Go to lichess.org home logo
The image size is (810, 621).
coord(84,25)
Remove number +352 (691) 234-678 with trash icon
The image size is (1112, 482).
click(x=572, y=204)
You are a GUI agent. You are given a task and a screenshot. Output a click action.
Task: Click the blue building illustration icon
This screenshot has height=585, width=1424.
===============
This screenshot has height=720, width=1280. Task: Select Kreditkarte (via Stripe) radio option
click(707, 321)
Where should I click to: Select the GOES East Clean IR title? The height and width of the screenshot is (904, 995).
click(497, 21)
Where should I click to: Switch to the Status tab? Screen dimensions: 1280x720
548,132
===============
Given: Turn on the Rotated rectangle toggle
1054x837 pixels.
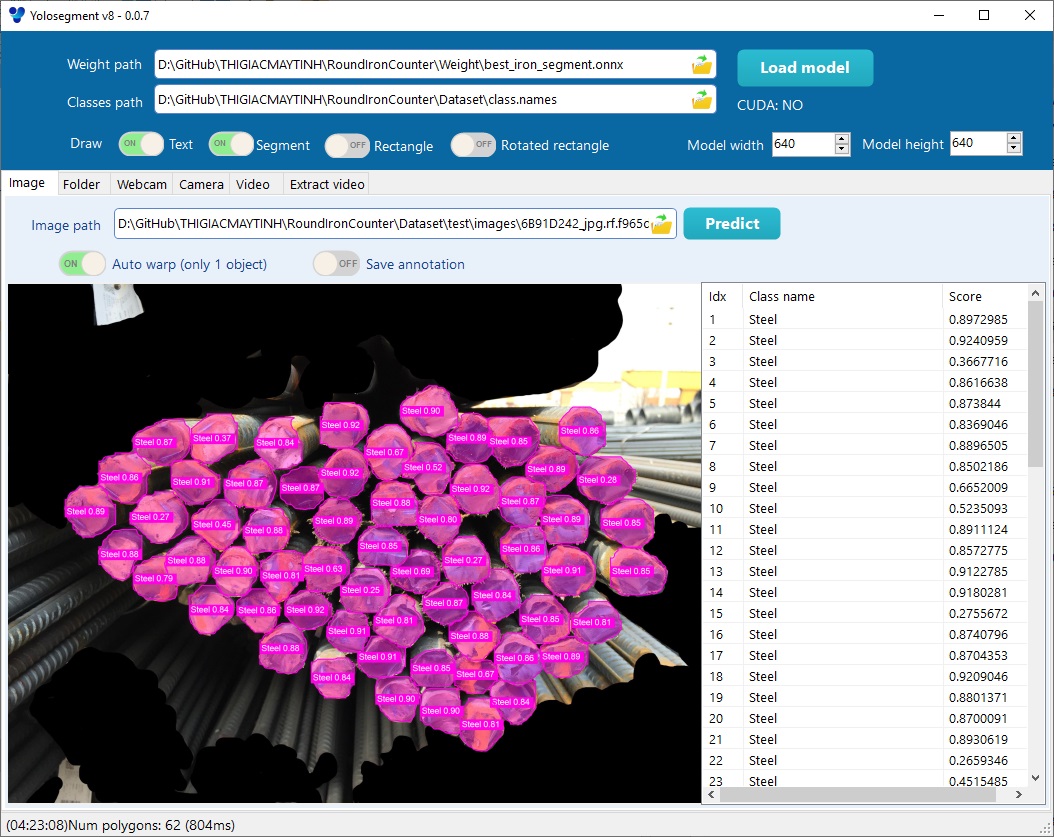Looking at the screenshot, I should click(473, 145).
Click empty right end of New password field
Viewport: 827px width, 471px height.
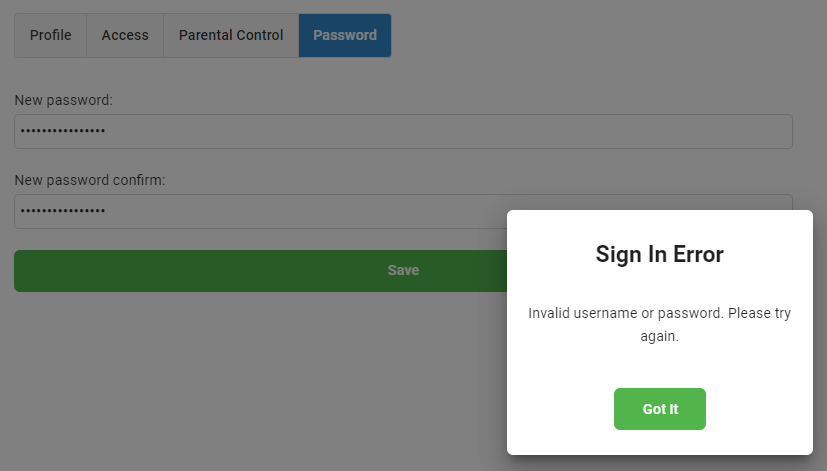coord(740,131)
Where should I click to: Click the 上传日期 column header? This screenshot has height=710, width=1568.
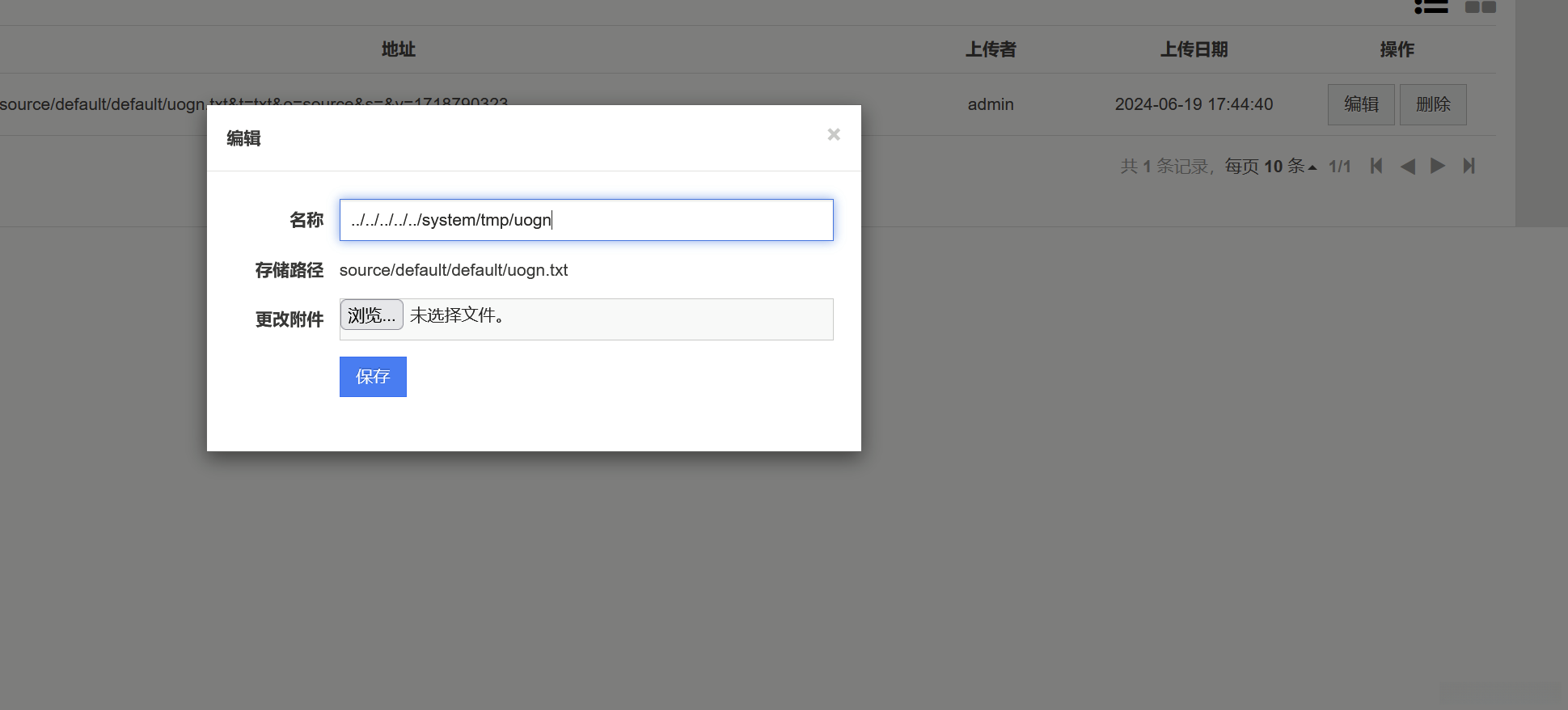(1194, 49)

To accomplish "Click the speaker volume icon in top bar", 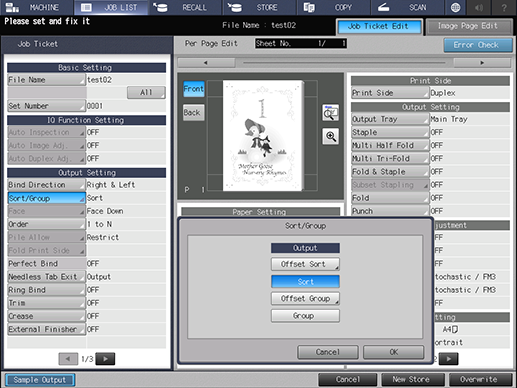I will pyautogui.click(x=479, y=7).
===============
Work order - The response should hold exactly the lines starting at the line with "You are a GUI" and ending at the line with "This screenshot has height=585, width=1424.", and no other line of the material above.

The answer -
You are a GUI agent. You are given a task and a screenshot. Output a click action.
Task: Click the blue building illustration icon
This screenshot has height=585, width=1424.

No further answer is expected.